Exercise: When you respond, write out each entry exactly as it stands.

Stored data:
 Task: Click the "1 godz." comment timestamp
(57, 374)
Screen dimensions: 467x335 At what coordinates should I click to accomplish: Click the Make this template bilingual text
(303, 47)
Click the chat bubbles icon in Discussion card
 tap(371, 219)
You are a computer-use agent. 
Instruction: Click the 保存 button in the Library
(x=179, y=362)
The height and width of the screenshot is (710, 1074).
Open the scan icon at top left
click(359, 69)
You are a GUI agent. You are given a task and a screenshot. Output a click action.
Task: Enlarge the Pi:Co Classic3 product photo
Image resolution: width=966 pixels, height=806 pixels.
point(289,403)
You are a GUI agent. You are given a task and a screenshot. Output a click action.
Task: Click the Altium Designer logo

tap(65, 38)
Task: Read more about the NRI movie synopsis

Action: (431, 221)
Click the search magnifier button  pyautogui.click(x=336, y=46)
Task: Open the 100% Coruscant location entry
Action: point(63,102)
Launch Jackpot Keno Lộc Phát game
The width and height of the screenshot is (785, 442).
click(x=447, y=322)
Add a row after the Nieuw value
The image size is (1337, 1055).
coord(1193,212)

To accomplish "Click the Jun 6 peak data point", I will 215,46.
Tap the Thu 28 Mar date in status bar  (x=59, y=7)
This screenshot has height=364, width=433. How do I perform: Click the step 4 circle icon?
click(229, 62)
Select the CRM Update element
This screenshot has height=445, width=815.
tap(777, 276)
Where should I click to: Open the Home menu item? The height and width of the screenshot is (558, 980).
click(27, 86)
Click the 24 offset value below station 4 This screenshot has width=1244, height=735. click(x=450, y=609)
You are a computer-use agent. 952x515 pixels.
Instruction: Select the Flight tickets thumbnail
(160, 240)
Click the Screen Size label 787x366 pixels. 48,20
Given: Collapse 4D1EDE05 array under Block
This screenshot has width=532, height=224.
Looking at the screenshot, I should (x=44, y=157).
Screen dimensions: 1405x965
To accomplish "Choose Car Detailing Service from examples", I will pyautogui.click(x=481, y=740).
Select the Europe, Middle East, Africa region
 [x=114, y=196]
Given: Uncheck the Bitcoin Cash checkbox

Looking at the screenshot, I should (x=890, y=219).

Answer:
 Task: Click the "1 godz." comment timestamp
(57, 374)
Screen dimensions: 467x335 At what coordinates should I click to accomplish: Click the Make this template bilingual text
(303, 47)
Click the chat bubbles icon in Discussion card
 tap(371, 219)
You are a computer-use agent. 
Instruction: Click the 保存 button in the Library
(x=179, y=362)
The height and width of the screenshot is (710, 1074).
Open the scan icon at top left
click(359, 69)
You are a GUI agent. You are given a task and a screenshot. Output a click action.
Task: Enlarge the Pi:Co Classic3 product photo
Image resolution: width=966 pixels, height=806 pixels.
point(289,403)
You are a GUI agent. You are given a task and a screenshot. Output a click action.
Task: Click the Altium Designer logo

tap(65, 38)
Task: Read more about the NRI movie synopsis

Action: (431, 221)
Click the search magnifier button  pyautogui.click(x=336, y=46)
Task: Open the 100% Coruscant location entry
Action: point(63,102)
Launch Jackpot Keno Lộc Phát game
The width and height of the screenshot is (785, 442).
click(x=447, y=322)
Add a row after the Nieuw value
The image size is (1337, 1055).
coord(1193,212)

To accomplish "Click the Jun 6 peak data point", I will 215,46.
Tap the Thu 28 Mar date in status bar  (x=59, y=7)
This screenshot has height=364, width=433. How do I perform: Click the step 4 circle icon?
click(229, 62)
Select the CRM Update element
This screenshot has height=445, width=815.
tap(777, 276)
Where should I click to: Open the Home menu item? The height and width of the screenshot is (558, 980).
click(27, 86)
Click the 24 offset value below station 4 This screenshot has width=1244, height=735. click(x=450, y=609)
You are a computer-use agent. 952x515 pixels.
Instruction: Select the Flight tickets thumbnail
(160, 240)
Click the Screen Size label 787x366 pixels. 48,20
Given: Collapse 4D1EDE05 array under Block
This screenshot has width=532, height=224.
Looking at the screenshot, I should (x=44, y=157).
Screen dimensions: 1405x965
To accomplish "Choose Car Detailing Service from examples", I will pyautogui.click(x=481, y=740).
Select the Europe, Middle East, Africa region
 [x=114, y=196]
Given: Uncheck the Bitcoin Cash checkbox

Looking at the screenshot, I should (x=890, y=219).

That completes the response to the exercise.